A system I am writing uses Markdown to modify links, but I also want to make plain links active, so that typing http://www.google.com would become an active link. To do this, I am using a regex replacement to find urls, and rewrite them in Markdown syntax. The problem is that I can not get the regex to not also parse links already in Markdown syntax.

I'm using the following code:

$value = preg_replace('@((?!\()https?://([-\w\.]+)+(:\d+)?(/([\w/_\.]*(\?\S+)?)?)?)@', '[$1]($1)', $value);

This works well for plain links, such as http://www.google.com, but I need it to ignore links already in the Markdown format. I thought the section (?!() would prevent it from matching urls which followed a parenthesis, but it would seem that I am in error.

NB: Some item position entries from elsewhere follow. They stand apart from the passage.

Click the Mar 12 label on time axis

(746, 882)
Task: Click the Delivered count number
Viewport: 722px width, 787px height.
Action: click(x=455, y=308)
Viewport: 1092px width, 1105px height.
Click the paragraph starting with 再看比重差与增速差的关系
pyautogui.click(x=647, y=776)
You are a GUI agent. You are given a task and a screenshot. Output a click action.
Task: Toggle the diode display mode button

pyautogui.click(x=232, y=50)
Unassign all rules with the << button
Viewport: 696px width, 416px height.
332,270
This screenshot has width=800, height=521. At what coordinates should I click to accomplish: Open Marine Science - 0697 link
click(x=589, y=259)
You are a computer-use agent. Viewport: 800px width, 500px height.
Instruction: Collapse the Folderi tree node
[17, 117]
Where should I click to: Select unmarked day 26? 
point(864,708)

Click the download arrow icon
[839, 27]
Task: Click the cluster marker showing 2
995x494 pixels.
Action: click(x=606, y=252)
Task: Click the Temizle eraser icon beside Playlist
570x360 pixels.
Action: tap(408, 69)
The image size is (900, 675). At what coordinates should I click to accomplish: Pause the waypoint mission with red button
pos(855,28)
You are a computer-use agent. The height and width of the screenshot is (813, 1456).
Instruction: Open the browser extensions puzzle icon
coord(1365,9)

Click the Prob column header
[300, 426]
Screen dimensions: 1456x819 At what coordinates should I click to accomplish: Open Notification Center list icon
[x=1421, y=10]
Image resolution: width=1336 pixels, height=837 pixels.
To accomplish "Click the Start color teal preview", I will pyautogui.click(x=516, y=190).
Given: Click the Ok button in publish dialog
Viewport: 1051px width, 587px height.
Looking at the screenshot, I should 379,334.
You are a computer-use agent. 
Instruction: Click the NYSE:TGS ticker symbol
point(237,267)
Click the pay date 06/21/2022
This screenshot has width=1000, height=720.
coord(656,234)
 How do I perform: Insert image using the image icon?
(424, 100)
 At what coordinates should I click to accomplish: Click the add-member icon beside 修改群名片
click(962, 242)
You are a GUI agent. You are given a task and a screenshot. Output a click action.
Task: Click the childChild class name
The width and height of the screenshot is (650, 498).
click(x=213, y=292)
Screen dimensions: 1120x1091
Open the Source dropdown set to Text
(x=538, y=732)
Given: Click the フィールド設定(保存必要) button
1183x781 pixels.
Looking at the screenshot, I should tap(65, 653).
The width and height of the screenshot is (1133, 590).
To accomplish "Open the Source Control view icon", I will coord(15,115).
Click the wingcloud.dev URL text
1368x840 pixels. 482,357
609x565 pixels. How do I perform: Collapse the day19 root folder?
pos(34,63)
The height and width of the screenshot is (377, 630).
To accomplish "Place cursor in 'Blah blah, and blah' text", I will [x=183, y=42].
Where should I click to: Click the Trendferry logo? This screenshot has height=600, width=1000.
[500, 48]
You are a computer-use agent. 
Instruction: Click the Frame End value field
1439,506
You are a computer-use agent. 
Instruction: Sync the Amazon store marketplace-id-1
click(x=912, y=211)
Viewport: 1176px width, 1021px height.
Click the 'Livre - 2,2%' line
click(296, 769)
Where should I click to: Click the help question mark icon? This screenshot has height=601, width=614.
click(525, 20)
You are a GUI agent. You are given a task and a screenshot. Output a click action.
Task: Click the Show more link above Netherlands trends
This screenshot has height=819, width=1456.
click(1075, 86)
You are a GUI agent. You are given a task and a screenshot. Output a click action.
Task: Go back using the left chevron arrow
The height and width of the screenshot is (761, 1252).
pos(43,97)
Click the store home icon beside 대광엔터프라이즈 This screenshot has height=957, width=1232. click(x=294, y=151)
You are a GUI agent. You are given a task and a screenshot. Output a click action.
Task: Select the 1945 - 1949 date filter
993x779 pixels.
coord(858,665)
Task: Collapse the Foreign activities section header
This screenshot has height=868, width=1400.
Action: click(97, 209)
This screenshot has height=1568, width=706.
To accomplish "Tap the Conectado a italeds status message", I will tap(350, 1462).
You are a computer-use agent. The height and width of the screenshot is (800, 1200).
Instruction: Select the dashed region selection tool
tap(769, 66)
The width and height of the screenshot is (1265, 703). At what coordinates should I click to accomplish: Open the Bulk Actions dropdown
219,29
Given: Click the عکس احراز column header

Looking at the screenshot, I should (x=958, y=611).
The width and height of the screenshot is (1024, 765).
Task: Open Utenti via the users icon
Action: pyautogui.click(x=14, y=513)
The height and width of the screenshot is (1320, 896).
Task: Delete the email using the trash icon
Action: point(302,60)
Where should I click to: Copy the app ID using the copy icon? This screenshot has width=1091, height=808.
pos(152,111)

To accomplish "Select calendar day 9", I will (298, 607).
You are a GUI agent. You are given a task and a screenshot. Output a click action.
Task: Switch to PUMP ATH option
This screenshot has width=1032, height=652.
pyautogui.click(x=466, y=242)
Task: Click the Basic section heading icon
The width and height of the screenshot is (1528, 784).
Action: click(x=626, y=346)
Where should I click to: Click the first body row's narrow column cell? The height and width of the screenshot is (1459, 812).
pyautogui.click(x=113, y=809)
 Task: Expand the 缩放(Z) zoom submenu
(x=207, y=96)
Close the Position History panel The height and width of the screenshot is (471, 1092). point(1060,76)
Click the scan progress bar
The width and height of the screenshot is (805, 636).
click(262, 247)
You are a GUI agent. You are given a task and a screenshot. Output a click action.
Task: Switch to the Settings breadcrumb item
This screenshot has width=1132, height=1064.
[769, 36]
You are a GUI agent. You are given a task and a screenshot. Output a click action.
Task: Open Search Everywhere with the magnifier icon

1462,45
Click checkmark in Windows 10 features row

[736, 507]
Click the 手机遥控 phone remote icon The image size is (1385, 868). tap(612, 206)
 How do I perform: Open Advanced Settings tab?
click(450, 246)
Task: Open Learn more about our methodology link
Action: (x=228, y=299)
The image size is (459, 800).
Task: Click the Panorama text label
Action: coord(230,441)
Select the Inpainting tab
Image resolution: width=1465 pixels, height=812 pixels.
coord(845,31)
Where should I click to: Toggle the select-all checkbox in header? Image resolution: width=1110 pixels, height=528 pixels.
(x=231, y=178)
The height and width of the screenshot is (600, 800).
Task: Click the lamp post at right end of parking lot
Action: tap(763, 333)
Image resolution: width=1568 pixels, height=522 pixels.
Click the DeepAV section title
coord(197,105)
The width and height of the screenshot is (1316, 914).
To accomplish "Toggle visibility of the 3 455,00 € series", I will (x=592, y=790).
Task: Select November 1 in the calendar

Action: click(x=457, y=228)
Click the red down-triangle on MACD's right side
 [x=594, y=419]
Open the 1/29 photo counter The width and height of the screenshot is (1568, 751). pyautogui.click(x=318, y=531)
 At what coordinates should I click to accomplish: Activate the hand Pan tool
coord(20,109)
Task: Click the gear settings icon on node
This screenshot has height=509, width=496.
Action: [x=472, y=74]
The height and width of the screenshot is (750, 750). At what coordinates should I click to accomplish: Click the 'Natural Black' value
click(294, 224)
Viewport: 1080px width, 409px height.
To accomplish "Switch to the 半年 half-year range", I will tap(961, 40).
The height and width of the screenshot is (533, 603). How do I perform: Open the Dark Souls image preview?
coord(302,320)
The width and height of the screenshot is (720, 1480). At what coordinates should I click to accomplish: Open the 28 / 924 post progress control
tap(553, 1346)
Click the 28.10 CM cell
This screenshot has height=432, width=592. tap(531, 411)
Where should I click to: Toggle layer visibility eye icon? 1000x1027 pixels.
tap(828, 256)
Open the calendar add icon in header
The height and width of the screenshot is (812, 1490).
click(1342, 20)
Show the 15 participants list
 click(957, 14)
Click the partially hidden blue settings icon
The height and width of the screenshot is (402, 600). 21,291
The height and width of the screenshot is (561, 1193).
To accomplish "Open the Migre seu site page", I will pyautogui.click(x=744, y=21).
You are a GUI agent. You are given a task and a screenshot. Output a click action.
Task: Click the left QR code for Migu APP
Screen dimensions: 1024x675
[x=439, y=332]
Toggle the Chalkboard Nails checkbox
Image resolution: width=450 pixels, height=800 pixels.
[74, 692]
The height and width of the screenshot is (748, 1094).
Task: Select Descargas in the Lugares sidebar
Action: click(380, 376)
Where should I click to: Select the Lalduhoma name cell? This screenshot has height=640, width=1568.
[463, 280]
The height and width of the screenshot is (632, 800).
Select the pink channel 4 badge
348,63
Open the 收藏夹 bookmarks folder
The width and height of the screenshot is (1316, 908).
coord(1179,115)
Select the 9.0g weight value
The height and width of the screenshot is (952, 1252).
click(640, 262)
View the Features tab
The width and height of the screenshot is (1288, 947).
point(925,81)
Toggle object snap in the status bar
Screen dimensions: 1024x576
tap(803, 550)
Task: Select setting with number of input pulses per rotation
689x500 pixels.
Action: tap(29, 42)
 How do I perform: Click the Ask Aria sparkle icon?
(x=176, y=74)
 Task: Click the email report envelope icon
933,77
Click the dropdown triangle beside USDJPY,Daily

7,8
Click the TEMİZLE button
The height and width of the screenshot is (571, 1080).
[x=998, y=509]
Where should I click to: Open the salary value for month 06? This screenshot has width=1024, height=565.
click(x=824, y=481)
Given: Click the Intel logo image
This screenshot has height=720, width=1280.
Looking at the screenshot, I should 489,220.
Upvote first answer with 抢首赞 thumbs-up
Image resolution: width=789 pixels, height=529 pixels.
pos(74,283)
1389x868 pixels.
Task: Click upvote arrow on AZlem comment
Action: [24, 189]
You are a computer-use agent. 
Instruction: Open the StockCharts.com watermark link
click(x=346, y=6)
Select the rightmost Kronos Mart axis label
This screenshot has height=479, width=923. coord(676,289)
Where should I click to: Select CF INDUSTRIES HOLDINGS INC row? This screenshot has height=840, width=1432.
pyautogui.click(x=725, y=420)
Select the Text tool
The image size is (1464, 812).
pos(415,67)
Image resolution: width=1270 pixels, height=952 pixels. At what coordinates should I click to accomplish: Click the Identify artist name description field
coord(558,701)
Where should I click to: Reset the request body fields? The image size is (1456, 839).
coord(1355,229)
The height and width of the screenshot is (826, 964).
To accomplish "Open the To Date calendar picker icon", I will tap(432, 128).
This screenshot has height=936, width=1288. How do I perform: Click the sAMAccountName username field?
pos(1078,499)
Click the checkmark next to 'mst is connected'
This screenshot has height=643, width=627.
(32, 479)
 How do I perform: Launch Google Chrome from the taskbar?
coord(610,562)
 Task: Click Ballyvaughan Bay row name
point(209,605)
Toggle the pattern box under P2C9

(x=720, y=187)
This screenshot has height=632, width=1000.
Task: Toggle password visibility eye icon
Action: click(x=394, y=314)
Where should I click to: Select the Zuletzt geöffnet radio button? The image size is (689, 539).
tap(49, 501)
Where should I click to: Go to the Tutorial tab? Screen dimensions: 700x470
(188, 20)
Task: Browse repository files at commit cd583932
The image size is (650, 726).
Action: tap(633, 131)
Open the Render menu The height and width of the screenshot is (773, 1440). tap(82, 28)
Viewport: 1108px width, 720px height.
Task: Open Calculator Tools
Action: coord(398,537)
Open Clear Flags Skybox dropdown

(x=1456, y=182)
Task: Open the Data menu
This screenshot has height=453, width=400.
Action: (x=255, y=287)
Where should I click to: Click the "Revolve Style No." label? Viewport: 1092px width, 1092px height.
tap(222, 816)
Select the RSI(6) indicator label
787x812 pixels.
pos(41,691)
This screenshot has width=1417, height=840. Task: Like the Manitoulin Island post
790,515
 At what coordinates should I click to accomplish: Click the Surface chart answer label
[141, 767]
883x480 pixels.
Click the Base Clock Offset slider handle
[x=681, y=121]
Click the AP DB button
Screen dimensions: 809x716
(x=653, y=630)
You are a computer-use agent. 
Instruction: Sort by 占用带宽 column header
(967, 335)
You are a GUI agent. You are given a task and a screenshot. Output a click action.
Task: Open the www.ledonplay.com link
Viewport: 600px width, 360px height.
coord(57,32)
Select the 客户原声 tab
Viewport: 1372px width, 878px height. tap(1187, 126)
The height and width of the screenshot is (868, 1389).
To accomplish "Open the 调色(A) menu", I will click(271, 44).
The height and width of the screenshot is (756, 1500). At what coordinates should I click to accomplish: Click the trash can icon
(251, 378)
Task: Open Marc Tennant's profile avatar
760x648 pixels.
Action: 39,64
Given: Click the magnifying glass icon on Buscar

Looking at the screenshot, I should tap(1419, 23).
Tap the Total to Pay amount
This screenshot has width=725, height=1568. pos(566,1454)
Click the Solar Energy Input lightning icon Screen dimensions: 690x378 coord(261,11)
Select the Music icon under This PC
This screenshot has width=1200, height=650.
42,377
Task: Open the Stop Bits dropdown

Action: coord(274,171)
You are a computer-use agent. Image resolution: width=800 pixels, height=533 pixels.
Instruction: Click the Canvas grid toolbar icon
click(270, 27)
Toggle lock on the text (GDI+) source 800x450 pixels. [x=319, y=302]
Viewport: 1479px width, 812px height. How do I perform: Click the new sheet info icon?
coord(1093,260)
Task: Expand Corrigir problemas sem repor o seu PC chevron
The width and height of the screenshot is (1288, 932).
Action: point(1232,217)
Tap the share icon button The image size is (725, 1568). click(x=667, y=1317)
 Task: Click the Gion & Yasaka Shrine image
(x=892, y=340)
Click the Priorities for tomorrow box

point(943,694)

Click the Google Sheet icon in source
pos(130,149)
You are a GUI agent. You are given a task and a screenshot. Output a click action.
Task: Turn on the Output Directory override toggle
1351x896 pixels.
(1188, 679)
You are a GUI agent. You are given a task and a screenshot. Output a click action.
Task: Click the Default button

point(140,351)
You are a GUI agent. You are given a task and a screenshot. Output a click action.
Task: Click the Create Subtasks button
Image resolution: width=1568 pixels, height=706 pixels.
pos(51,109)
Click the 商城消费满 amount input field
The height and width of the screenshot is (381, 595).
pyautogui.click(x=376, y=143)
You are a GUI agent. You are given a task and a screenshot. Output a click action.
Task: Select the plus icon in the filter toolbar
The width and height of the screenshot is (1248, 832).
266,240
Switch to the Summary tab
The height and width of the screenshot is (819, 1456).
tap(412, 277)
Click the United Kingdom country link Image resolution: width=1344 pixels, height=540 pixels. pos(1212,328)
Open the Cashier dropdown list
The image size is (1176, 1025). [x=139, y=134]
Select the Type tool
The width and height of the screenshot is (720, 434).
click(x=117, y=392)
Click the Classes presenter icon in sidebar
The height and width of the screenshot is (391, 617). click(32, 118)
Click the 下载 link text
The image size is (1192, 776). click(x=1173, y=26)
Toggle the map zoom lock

I realize that even this is not an ideal solution (if it worked), but this is pushing beyond my regex abilities.

+1  A: 

I think (?<!\() is what you meant. If the match position is at the beginning of http://www.google.com, it's not the next character you need to check, but the previous one. In other words you need a negative lookbehind, not a negative lookahead.

Alan Moore
That did the trick! Thank you, sir!
BigDave
A: 

regexes are notoriously bad at stuff like this, you might end up with all sorts of clever html exploits you never could have thought of. IMO you should mod the markdown script to flag markdown URLs as it sees them, so you can ignore flagged URLs when you find them all with a very very simple search that doesn't leave complexity to hack.